Seit dem Fall
der Mauer hat sich das Verständnis von Sicherheit stark gewandelt.
Sicherheit ist zu einem facettenreichen Begriff geworden. Während
der Kalte Krieg noch die militärische Bipolarität als
Ausdruck des Kräfteverhältnisses in der Welt begründet
hat, hat heute die Sicherheitsfrage ganz andere Dimensionen gewonnen.

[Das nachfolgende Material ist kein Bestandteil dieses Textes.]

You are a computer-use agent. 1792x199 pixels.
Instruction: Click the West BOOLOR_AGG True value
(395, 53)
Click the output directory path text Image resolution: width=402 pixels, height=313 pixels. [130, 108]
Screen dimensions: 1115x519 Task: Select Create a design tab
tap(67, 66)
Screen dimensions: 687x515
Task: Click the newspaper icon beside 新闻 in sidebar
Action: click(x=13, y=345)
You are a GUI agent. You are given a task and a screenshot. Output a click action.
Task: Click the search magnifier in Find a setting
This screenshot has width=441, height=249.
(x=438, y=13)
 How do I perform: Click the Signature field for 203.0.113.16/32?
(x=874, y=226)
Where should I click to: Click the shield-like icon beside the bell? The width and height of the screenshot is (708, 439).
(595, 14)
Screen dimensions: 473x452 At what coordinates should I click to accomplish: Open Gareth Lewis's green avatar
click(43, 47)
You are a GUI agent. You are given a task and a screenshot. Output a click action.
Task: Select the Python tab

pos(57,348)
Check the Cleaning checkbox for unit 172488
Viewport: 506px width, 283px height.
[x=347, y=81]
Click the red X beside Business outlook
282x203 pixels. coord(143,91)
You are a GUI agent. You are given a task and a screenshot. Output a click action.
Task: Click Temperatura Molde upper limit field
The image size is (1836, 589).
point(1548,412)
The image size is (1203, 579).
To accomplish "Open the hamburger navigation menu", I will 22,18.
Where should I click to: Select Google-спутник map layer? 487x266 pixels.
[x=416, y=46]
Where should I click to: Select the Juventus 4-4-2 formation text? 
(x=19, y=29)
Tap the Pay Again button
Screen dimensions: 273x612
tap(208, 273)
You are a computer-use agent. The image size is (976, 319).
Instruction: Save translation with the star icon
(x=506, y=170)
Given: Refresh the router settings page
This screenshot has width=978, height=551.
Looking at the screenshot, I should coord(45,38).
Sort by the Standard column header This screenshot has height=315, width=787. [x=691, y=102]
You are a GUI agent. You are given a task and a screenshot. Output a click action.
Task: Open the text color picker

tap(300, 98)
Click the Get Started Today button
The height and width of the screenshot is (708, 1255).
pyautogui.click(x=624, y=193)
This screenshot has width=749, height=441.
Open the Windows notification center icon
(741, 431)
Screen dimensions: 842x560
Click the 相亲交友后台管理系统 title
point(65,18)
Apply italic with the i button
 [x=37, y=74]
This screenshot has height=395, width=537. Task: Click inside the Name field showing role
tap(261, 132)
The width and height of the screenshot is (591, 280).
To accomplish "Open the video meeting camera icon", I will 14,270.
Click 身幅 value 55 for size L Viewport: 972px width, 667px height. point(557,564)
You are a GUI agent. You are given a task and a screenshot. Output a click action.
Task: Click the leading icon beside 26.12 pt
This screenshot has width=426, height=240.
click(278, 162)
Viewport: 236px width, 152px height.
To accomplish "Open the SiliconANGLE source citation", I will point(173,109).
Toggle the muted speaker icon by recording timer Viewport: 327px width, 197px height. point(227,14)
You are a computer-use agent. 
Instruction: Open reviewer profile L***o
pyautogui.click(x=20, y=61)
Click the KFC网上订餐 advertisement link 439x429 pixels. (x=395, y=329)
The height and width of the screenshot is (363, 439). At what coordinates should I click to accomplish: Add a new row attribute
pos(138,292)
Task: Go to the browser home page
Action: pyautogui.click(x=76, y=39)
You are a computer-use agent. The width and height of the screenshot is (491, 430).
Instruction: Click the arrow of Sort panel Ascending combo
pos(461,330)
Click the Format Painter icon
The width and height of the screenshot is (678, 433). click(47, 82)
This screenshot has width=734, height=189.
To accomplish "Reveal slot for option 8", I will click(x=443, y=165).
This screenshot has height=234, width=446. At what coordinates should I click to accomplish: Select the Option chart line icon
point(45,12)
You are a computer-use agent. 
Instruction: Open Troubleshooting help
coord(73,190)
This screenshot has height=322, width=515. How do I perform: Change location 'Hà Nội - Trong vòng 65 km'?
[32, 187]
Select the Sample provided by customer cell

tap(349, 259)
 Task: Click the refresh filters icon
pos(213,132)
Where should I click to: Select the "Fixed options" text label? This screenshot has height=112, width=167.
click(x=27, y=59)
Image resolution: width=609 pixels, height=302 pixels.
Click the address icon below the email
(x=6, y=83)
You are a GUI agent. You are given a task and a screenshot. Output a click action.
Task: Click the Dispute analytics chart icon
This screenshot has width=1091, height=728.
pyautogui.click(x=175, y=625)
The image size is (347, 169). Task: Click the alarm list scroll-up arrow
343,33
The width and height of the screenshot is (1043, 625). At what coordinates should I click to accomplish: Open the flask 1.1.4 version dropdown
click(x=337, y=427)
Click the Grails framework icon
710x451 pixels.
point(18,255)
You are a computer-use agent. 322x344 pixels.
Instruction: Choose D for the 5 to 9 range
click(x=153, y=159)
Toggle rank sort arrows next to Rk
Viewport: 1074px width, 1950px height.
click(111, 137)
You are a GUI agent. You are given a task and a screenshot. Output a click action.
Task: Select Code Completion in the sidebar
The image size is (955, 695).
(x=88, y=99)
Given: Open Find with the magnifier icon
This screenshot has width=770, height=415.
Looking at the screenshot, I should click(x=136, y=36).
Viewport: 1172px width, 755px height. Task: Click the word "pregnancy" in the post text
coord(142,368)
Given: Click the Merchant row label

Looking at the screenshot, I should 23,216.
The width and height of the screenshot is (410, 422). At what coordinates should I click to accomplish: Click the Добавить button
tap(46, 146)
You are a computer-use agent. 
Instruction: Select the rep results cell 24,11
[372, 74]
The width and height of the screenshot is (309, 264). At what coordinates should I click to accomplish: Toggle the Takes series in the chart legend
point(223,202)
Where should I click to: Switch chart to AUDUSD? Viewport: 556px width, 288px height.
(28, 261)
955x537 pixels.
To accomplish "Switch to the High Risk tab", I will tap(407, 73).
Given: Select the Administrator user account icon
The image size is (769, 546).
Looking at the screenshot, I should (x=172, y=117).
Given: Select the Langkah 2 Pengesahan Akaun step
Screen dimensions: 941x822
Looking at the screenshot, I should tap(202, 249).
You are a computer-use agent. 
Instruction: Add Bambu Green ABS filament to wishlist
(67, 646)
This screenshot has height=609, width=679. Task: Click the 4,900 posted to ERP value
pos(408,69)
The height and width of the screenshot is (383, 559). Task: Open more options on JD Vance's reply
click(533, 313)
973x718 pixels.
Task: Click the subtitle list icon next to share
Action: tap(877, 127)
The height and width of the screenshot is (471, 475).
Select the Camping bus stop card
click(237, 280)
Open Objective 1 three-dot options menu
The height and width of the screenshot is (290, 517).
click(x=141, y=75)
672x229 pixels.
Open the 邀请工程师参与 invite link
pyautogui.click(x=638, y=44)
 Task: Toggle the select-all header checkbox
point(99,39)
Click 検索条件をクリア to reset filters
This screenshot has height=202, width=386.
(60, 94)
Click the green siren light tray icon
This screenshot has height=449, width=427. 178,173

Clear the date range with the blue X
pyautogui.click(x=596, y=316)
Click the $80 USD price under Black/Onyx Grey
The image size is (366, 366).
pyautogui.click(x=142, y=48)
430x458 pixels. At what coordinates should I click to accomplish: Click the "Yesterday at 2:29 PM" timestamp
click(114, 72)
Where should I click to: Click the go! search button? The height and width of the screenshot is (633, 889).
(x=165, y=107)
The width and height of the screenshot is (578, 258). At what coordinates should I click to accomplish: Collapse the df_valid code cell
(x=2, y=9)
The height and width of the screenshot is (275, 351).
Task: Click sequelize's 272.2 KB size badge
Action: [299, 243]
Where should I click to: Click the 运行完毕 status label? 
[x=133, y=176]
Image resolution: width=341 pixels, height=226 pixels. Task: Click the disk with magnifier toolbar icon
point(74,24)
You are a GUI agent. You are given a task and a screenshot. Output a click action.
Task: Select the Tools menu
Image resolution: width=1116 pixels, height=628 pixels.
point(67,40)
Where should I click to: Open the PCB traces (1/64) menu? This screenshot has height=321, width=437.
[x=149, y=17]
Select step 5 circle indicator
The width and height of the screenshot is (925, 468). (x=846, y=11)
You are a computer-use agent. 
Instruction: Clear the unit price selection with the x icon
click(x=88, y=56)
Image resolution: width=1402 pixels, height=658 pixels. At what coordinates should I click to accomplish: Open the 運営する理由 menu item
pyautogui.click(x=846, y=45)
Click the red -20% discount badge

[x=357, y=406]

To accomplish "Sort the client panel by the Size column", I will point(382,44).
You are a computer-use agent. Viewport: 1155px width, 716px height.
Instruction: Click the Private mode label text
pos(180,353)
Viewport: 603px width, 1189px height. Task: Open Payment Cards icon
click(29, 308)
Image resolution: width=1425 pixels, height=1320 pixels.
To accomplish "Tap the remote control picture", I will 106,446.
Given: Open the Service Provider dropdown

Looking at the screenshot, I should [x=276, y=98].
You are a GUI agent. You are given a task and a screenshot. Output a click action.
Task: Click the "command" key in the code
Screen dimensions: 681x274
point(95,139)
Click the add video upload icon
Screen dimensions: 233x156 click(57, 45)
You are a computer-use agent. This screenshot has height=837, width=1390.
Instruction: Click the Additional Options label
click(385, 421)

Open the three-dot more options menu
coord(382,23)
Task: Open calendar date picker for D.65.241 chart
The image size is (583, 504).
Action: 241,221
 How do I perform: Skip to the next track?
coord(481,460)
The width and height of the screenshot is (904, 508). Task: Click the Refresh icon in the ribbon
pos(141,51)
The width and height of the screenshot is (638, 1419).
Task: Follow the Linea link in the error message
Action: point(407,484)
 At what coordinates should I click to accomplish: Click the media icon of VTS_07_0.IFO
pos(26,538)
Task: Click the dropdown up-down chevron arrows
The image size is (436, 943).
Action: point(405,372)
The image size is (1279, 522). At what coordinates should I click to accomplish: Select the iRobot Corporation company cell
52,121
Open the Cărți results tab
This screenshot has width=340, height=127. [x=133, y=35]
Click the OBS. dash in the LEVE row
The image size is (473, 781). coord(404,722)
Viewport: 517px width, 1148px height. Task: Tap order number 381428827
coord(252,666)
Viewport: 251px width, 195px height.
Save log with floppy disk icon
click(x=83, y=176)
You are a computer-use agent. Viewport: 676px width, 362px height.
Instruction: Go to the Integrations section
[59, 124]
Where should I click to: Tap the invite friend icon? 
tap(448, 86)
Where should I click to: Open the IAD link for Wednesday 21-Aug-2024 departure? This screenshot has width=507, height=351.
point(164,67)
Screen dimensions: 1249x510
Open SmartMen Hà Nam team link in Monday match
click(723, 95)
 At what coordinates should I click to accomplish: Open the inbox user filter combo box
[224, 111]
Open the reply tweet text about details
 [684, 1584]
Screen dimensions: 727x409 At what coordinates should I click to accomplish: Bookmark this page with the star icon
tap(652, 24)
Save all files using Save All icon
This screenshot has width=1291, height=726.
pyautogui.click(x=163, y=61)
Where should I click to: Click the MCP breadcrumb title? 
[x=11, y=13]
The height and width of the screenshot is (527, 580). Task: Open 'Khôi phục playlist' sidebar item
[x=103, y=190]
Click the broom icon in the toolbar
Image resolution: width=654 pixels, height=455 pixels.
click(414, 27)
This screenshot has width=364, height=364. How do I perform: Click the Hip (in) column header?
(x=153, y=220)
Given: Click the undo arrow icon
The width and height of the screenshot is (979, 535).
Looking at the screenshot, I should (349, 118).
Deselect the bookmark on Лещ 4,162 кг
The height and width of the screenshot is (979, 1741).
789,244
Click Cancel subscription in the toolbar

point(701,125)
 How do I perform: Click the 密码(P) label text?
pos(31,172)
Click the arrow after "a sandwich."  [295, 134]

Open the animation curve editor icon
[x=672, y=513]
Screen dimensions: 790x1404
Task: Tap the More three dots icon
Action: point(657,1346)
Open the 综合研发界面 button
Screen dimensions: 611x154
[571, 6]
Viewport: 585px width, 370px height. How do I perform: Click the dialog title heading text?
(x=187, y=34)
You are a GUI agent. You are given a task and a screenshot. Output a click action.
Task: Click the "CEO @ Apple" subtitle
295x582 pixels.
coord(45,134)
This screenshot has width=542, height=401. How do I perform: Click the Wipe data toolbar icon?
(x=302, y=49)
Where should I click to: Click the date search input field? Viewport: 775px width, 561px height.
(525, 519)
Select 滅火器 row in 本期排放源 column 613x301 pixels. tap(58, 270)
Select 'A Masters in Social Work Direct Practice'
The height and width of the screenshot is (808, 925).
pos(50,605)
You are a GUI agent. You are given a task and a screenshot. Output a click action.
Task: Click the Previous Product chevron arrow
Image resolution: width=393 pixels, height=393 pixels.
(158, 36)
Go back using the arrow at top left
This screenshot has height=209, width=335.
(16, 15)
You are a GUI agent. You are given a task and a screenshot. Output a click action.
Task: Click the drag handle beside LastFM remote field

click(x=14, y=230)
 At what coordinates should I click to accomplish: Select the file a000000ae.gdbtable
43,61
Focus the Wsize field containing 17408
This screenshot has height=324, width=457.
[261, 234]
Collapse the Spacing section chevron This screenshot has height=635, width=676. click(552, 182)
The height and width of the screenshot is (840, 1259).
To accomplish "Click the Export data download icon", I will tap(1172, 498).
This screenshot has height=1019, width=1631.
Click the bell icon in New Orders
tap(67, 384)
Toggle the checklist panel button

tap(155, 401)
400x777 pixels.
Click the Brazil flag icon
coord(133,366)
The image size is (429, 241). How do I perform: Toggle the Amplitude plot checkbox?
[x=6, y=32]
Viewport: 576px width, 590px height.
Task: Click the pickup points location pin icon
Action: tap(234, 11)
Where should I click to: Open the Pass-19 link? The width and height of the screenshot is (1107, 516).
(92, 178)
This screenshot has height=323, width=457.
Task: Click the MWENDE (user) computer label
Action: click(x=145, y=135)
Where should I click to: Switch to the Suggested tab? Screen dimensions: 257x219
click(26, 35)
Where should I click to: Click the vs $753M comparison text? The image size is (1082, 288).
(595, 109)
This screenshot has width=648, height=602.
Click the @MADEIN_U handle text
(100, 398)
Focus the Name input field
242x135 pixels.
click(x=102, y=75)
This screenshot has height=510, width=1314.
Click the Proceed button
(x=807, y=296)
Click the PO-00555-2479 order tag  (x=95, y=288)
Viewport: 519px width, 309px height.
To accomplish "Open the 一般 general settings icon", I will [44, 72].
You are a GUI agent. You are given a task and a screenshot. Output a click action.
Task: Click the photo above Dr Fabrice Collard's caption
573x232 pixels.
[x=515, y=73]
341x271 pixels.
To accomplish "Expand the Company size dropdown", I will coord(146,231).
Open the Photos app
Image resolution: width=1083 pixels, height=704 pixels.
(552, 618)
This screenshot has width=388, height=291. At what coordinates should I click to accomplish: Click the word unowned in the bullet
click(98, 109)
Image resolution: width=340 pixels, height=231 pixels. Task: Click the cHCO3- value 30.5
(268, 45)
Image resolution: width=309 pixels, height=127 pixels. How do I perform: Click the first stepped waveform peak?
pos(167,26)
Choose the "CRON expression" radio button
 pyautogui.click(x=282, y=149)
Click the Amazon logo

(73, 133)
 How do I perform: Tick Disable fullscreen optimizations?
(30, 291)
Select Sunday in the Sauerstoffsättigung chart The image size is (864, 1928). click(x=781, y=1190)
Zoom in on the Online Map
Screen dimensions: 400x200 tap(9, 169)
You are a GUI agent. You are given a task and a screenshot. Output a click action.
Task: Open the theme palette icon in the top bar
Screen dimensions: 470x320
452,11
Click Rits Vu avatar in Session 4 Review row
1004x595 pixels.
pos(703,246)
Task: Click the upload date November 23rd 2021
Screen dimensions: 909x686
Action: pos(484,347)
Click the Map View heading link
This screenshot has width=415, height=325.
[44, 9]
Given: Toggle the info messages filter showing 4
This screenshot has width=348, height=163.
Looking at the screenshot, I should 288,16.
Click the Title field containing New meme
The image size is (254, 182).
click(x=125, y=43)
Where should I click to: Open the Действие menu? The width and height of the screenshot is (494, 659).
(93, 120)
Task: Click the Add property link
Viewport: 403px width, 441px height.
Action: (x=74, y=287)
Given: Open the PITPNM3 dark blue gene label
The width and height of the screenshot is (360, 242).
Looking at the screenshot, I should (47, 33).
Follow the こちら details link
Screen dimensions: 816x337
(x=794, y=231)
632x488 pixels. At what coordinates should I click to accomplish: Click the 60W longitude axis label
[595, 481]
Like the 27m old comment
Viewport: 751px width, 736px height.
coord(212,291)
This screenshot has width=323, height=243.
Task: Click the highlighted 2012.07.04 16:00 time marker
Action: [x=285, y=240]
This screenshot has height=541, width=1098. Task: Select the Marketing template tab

Eine harmonische wirtschaftliche und soziale Entwicklung in den
verschiedenen Regionen unseres Planeten, die Eindämmung der
Einwanderungsströme, die Bewahrung der Umwelt und die Achtung
des ökologischen Gleichgewichts sind zu Bestandteilen dieses
neuen Sicherheitskonzepts geworden, dessen Konturen weniger scharf
umrissen sind und das auch schwieriger zu handhaben ist.
"Das Gleichgewicht
des Schreckens", das während des Kalten Krieges noch bestimmend
war, ist von zahlreichen Konflikten "niedriger Intensität"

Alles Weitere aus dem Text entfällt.